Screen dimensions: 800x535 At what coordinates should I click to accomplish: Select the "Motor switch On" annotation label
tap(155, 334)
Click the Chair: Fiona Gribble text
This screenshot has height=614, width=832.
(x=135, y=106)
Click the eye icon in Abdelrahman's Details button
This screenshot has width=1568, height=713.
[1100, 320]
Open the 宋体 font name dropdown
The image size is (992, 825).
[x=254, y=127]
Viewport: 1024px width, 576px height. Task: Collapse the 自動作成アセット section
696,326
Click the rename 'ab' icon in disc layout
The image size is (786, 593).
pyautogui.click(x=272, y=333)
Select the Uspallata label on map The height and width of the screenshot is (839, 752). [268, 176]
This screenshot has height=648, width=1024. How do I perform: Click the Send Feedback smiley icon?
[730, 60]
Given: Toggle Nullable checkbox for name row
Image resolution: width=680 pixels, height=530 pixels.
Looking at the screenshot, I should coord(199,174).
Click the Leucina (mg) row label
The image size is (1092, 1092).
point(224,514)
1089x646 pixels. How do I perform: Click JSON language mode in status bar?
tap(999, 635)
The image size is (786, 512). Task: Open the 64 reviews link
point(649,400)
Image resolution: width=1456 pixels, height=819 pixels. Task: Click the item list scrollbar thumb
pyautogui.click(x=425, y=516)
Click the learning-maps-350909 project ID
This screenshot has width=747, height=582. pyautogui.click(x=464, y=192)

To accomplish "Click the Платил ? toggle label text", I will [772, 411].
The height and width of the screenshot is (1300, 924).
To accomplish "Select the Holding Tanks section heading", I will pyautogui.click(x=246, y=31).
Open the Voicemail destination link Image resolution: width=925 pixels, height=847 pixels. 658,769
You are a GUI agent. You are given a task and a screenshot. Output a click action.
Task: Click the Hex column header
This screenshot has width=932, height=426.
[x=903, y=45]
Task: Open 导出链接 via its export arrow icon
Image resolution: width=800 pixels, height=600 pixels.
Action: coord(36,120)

====================

TASK DESCRIPTION: Return every entry verbatim.

PROBLEM SOLUTION:
Screen dimensions: 800x535 At what coordinates should I click to accomplish: Select the "Motor switch On" annotation label
tap(155, 334)
Click the Chair: Fiona Gribble text
This screenshot has height=614, width=832.
(x=135, y=106)
Click the eye icon in Abdelrahman's Details button
This screenshot has width=1568, height=713.
[1100, 320]
Open the 宋体 font name dropdown
The image size is (992, 825).
[x=254, y=127]
Viewport: 1024px width, 576px height. Task: Collapse the 自動作成アセット section
696,326
Click the rename 'ab' icon in disc layout
The image size is (786, 593).
pyautogui.click(x=272, y=333)
Select the Uspallata label on map The height and width of the screenshot is (839, 752). [268, 176]
This screenshot has height=648, width=1024. How do I perform: Click the Send Feedback smiley icon?
[730, 60]
Given: Toggle Nullable checkbox for name row
Image resolution: width=680 pixels, height=530 pixels.
Looking at the screenshot, I should coord(199,174).
Click the Leucina (mg) row label
The image size is (1092, 1092).
point(224,514)
1089x646 pixels. How do I perform: Click JSON language mode in status bar?
tap(999, 635)
The image size is (786, 512). Task: Open the 64 reviews link
point(649,400)
Image resolution: width=1456 pixels, height=819 pixels. Task: Click the item list scrollbar thumb
pyautogui.click(x=425, y=516)
Click the learning-maps-350909 project ID
This screenshot has width=747, height=582. pyautogui.click(x=464, y=192)

To accomplish "Click the Платил ? toggle label text", I will [772, 411].
The height and width of the screenshot is (1300, 924).
To accomplish "Select the Holding Tanks section heading", I will pyautogui.click(x=246, y=31).
Open the Voicemail destination link Image resolution: width=925 pixels, height=847 pixels. 658,769
You are a GUI agent. You are given a task and a screenshot. Output a click action.
Task: Click the Hex column header
This screenshot has width=932, height=426.
[x=903, y=45]
Task: Open 导出链接 via its export arrow icon
Image resolution: width=800 pixels, height=600 pixels.
Action: coord(36,120)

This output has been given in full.